● **DIRECTIONS**:
Your answer should be the lines below from the one holding "Task: Open document" through the one holding "agent. This screenshot has height=819, width=1456.", copied exactly and with nothing else.

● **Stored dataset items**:
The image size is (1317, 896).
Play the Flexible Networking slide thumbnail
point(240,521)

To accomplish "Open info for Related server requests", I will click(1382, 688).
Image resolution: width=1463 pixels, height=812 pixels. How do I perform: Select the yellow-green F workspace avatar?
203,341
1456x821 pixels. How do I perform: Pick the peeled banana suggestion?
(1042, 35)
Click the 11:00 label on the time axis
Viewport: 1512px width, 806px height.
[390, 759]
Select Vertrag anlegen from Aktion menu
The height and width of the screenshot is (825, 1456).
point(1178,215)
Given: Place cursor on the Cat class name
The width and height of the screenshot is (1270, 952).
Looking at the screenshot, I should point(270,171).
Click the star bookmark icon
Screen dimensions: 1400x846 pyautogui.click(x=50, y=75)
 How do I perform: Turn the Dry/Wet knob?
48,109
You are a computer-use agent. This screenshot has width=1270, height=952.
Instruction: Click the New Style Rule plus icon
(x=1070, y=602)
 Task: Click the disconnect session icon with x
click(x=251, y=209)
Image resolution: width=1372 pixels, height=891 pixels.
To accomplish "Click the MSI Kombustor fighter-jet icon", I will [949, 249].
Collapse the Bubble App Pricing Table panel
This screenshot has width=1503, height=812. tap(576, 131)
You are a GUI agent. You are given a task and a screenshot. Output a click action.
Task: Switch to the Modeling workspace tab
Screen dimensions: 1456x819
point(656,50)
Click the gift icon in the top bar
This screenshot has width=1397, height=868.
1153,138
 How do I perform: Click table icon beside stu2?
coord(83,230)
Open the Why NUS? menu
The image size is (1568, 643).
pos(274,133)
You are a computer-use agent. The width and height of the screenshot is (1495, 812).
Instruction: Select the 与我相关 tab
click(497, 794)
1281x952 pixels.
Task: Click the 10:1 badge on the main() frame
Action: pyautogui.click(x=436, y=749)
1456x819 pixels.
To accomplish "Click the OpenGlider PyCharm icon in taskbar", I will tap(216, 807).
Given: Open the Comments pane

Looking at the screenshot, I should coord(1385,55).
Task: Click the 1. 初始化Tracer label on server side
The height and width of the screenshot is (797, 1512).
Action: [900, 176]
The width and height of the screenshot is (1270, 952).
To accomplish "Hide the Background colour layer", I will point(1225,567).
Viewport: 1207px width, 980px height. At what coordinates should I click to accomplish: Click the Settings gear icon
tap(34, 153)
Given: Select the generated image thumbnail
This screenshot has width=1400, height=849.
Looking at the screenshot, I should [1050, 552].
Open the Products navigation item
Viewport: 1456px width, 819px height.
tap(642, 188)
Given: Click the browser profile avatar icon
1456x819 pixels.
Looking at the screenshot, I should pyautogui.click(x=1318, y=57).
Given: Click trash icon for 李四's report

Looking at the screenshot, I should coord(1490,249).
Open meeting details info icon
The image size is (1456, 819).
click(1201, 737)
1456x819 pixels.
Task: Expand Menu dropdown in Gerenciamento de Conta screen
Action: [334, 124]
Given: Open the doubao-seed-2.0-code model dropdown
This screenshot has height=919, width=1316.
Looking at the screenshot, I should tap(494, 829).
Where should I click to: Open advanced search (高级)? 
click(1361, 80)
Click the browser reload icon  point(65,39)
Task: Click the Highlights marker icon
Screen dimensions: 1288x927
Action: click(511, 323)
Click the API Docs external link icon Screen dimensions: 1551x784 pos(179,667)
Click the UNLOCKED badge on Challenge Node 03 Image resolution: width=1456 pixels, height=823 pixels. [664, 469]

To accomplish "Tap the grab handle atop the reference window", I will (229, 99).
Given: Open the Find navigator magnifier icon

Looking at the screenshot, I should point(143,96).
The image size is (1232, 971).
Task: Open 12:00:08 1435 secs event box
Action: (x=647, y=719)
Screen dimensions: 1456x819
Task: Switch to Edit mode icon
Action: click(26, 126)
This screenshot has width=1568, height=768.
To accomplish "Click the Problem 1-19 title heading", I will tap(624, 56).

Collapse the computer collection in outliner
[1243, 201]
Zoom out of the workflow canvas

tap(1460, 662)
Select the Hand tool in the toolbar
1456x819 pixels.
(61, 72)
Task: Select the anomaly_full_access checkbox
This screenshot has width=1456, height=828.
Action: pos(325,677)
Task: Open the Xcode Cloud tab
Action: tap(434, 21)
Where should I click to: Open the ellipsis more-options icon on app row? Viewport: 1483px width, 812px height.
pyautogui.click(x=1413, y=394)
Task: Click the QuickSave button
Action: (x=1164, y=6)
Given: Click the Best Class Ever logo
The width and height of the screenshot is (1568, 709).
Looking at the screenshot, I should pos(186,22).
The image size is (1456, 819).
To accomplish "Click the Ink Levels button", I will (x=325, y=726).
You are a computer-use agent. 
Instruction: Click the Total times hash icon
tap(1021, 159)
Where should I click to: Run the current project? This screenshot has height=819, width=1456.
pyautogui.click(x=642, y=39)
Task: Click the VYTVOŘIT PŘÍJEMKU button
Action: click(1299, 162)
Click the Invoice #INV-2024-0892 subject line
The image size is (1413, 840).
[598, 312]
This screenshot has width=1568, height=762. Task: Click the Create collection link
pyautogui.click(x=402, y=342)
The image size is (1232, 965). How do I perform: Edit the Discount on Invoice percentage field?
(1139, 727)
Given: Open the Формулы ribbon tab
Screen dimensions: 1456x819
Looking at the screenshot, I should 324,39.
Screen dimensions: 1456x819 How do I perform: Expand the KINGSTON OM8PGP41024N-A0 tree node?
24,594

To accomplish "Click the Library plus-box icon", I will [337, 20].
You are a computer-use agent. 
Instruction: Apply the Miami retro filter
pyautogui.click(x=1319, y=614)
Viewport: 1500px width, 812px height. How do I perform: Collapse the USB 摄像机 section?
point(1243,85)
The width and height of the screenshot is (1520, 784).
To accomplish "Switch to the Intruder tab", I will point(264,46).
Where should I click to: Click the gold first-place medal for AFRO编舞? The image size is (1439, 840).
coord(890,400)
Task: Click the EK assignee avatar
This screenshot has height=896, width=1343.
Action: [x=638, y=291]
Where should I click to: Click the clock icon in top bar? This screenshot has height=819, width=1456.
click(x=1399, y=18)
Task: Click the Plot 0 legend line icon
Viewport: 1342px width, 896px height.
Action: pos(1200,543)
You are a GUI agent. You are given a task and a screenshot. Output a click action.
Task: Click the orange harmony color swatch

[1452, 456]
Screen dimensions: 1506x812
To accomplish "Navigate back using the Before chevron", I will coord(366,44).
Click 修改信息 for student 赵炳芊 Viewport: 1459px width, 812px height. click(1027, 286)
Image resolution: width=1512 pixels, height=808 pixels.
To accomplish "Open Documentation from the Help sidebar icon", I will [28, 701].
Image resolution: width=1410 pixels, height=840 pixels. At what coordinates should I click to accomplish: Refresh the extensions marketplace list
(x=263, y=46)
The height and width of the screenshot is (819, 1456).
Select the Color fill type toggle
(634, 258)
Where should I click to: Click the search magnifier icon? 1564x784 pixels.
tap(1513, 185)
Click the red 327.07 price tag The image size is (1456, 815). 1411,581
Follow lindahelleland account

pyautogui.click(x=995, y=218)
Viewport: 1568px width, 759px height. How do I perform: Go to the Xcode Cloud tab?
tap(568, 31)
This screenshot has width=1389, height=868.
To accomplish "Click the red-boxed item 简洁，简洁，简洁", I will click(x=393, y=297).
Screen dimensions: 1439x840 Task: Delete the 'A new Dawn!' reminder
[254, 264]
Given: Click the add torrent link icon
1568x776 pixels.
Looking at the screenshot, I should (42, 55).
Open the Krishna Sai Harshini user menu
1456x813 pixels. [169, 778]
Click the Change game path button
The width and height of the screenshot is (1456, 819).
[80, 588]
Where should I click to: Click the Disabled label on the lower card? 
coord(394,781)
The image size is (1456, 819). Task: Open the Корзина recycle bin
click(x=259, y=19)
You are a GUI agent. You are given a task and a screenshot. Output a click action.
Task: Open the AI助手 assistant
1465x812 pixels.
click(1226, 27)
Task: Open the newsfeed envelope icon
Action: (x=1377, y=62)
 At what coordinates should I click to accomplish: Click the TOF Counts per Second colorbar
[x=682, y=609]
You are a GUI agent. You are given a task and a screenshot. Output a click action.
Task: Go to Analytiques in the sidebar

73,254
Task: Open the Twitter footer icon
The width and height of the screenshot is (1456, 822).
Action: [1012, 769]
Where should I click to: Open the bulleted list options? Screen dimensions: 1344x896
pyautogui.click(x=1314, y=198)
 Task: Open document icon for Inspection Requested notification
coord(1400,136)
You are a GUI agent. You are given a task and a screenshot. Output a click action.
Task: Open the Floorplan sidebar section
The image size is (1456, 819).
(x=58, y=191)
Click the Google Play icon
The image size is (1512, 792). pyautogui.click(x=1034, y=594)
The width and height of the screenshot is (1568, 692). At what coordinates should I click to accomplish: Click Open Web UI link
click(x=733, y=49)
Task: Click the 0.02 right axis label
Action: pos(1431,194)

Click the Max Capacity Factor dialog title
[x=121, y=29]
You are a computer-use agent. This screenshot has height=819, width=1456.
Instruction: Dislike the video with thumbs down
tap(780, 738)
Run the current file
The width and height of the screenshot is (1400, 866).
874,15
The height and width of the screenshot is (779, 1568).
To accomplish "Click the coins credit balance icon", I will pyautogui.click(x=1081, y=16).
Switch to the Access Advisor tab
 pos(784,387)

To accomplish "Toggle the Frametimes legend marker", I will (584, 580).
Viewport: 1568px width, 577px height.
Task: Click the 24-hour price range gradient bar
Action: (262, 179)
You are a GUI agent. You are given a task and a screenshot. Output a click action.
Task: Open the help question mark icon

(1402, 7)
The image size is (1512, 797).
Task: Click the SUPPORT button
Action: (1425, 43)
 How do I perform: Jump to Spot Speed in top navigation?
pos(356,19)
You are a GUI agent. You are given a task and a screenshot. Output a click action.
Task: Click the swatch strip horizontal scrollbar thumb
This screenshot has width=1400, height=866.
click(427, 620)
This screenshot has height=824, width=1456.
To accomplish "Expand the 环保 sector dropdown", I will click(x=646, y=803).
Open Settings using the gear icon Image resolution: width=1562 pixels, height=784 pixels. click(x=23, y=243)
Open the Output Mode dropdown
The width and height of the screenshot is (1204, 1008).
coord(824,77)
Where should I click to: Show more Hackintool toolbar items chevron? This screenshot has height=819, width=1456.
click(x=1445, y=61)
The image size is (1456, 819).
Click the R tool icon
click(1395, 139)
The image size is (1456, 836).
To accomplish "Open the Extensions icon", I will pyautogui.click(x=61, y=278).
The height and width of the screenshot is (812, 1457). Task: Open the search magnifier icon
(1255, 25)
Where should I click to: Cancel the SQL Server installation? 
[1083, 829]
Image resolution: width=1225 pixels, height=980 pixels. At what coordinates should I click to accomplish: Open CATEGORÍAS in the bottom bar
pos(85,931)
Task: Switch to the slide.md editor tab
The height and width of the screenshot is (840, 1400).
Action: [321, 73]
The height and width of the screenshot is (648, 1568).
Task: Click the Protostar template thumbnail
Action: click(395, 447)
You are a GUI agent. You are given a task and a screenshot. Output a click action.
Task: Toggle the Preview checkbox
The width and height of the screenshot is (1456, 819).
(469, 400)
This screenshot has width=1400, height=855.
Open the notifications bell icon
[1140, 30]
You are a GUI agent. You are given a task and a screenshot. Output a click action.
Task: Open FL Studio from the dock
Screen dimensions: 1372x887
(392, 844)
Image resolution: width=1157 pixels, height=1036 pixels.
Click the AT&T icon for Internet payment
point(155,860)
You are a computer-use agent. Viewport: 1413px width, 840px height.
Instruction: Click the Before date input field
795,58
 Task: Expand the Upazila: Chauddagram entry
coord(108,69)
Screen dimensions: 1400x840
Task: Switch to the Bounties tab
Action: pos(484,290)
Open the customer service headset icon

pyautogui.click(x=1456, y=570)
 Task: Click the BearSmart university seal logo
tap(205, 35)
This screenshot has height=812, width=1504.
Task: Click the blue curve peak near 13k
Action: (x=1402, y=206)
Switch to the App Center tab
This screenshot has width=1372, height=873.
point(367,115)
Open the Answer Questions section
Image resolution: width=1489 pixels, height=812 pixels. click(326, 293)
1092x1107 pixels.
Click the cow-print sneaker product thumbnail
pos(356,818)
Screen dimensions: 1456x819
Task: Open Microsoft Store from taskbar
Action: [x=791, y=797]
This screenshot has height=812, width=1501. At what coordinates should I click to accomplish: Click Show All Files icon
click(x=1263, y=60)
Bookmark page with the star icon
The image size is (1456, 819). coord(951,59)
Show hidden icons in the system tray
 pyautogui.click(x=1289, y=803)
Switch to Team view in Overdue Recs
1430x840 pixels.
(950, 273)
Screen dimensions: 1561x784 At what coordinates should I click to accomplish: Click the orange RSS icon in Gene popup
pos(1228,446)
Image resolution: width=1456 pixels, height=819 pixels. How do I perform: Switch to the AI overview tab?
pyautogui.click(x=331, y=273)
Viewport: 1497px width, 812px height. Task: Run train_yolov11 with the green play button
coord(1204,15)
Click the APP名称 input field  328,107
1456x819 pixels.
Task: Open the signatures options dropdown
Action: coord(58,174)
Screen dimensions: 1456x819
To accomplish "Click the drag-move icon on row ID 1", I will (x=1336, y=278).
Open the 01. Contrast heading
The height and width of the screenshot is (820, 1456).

● **SOLUTION TO THIS PROBLEM**:
 Task: Open document icon for Inspection Requested notification
coord(1400,136)
You are a GUI agent. You are given a task and a screenshot. Output a click action.
Task: Open the Floorplan sidebar section
The image size is (1456, 819).
(x=58, y=191)
Click the Google Play icon
The image size is (1512, 792). pyautogui.click(x=1034, y=594)
The width and height of the screenshot is (1568, 692). At what coordinates should I click to accomplish: Click Open Web UI link
click(x=733, y=49)
Task: Click the 0.02 right axis label
Action: pos(1431,194)

Click the Max Capacity Factor dialog title
[x=121, y=29]
You are a computer-use agent. This screenshot has height=819, width=1456.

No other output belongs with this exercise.